Gambling bill cut down in Senate
The people of the State of Alabama may not get the chance to vote on a lottery, casino gaming or sports betting.
Earlier this week, Sen. Del Marsh’s comprehensive gambling bill made it to the floor of the Senate, but it fell two votes shy of passing by a narrow 19-13 margin. Because the bill would require an amendment to the Alabama Constitution of 1901, a 3/5th majority vote is needed instead of the normal majority vote. The bill needed 21 votes to pass.
“He only needed two votes,” political analyst Steve Flowers said. “I think there are a lot of reasons it didn’t pass. I think it would have had a hard time in the House. The bill also had a lottery, casino gambling and sports betting. He may have gotten a lottery, but not all three. I think the House was his biggest problem. I think for this to pass, Gov. Kay Ivey is going to have to have to be out in front and call a special session.”
Flowers said, the possibility exists that Marsh may retool the bill and bring it back to the floor. But, he said, most likely the bill is dead for the session.
Flowers also said there was strong opposition to the bill from north Alabama senators. He said out of the six senators in the area, only one, Sen. Steve Livingston, R-Scottsboro, voted for the bill.

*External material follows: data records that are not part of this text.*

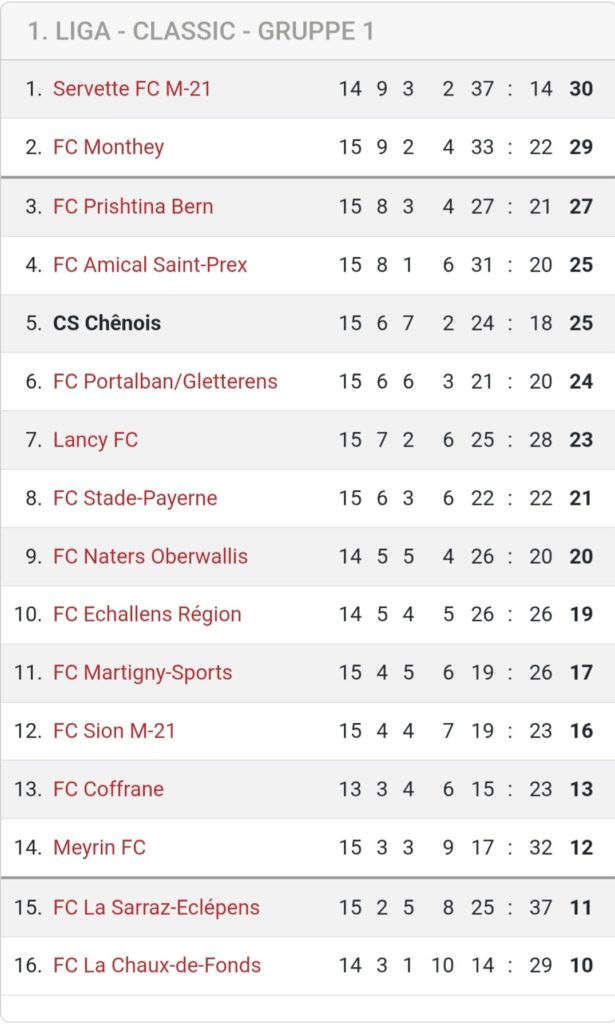Open the FC Sion M-21 link
Screen dimensions: 615x1024
tap(114, 731)
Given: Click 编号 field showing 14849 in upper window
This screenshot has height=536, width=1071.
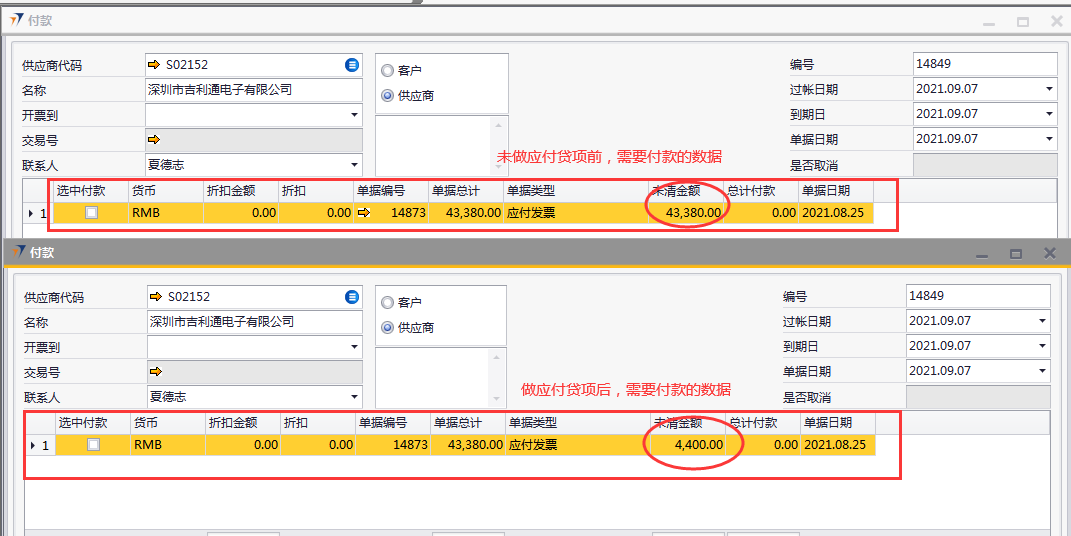Looking at the screenshot, I should point(984,64).
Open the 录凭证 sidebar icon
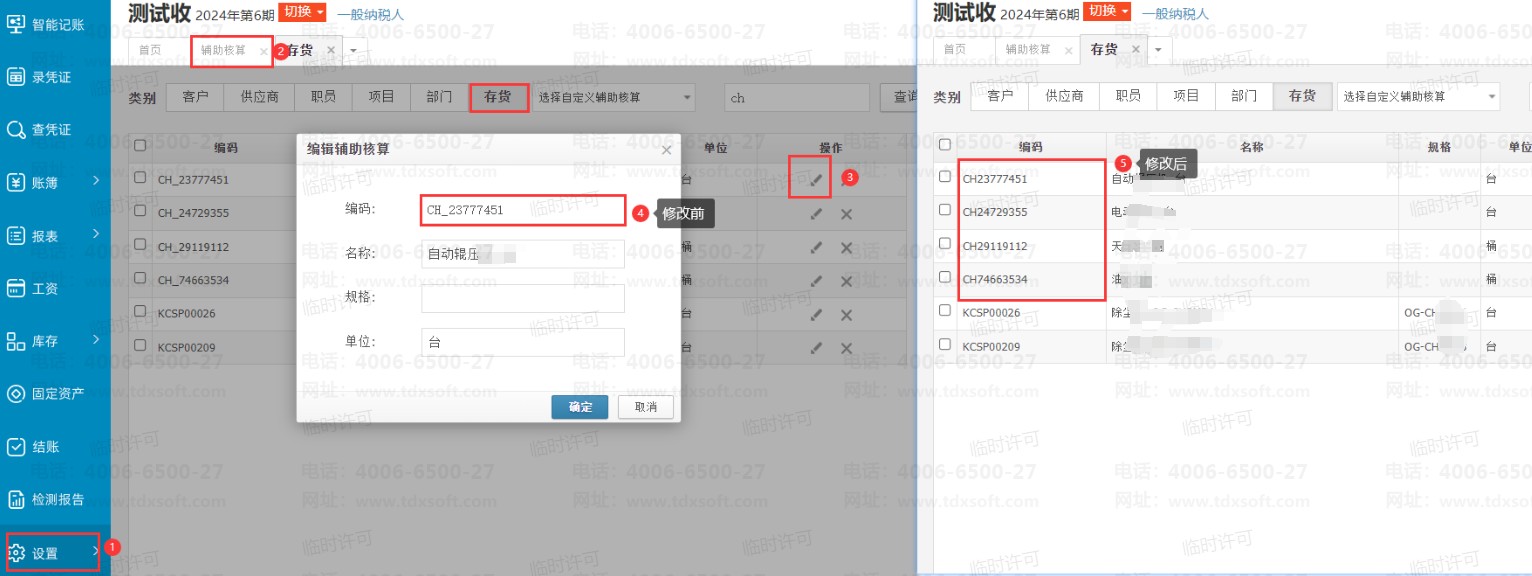Viewport: 1532px width, 576px height. (16, 77)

“When you look at the vote, you have to remember Alabama is in the Bible Belt,” Flowers said. “North of Birmingham is the most religious part of the state — maybe in the entire nation. There may have been some social pressure on those senators to vote against it.”
Marsh’s bill called for legalized gambling at the locations of the state’s four dog racing tracks, plus an additional site in north Alabama that would be run by the Poarch Band of Creek Indians. The bill would have also authorized a gambling compact at all Porch Creek bingo casinos. In addition, Lowndes and Houston counties were added to the bill as sites for casinos at the request of the respective county legislative delegations.
The estimated money generated would have been $194-$279 million for a lottery and $260-$393 million from a 20 percent tax on gaming revenue from casinos.
Flowers said the state’s budgets remain a strong priority for early in the session. Flowers said the House passed the General Fund budget this week, and that budget now moves to the Senate for debate.
“The state is in much better shape than many other states,” Flowers said. “We had good, conservative  budgets put together by Rep. Steve Clouse , R-Ozark, and Rep. Bill Poole, R-Tuscaloosa, last year. We’re in good shape coming out of the pandemic. They’ve got plenty of time to pass the budgets, but I’d expect it to be within the next two weeks.”